On December 29, 2012, the New York Times carried an article by Samuel Freedman, who is on the faculty of the Graduate School of Journalism at Columbia University and who regularly writes in the religion column of the Times. The article is entitled “In a Crisis, Humanists seem Absent”. It dealt with the strong religious presence in the aftermath of the massacre at the Sandy Hook Elementary School in Newtown, Connecticut. At the interfaith service attended by President Obama there were clergy representing the Protestant, Catholic, Jewish, Muslim and Baha’I faiths. The families of all the murdered children requested funerals under religious auspices.

 

Freedman asked a simple question: Where were the humanists in all of this?
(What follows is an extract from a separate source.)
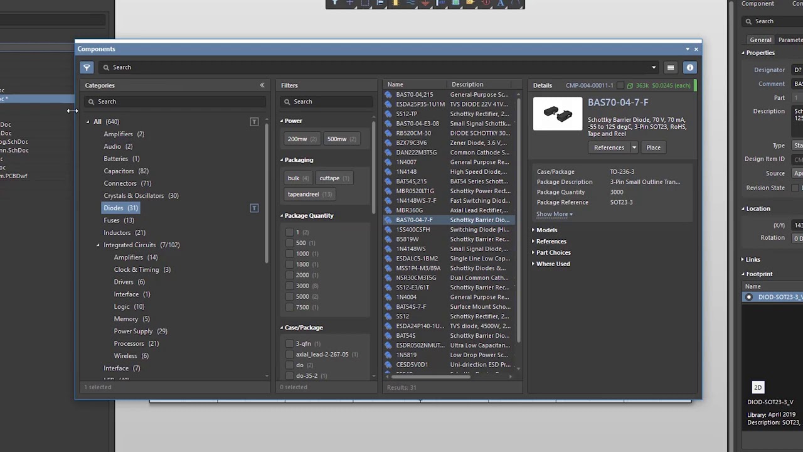The height and width of the screenshot is (452, 803).
Task: Switch to the General tab in Properties
Action: (x=760, y=40)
He made clear that he was not charging some sort of discrimination: An interfaith service rather logically did not include people without a faith, and the bereaved parents obviously had the right to decide on the type of funeral for their children. But the question suggests itself given the religious demography of America, especially as it has recently been reported on by the Pew Research Center (an organization whose findings are competently arrived at). According to Pew, about 20% of Americans reply “none” when asked their religious affiliation, a figure that reaches about one third with respondents under the age of thirty. “Humanists” is one term often used to refer to the “nones”, who are a very mixed group. They include a large number of people who are quite religious (about 80% say that they believe in God, and many of them regularly pray), but who have not found a church in which they feel at home. “Humanists” are also described as a category embracing both atheists and agnostics – respectively, people who are sure that there is no God, and people who don’t know. These are very different positions. Be this as it may, if one subsumes all the “nones” under the category of “humanists”, there are certainly more of them than Jews or Muslims, not to mention Baha’is. Why don’t people think of turning to them when seeking comfort in the midst of grief?

 

 

(Snip)

 

Where is Epstein wrong? Yes, of course a religious community can offer comfort of the same kind as any other community. But religion offers something much more central than community in the abstract: It offers a community gathered around the message that death is not the final word about an individual life and nothingness not the final destiny of the universe. At any rate this is the message shared by the Abrahamic faiths that came to Newtown. Whether this message is true or not, humanism in the sense of “no faith” cannot offer a plausible alternative.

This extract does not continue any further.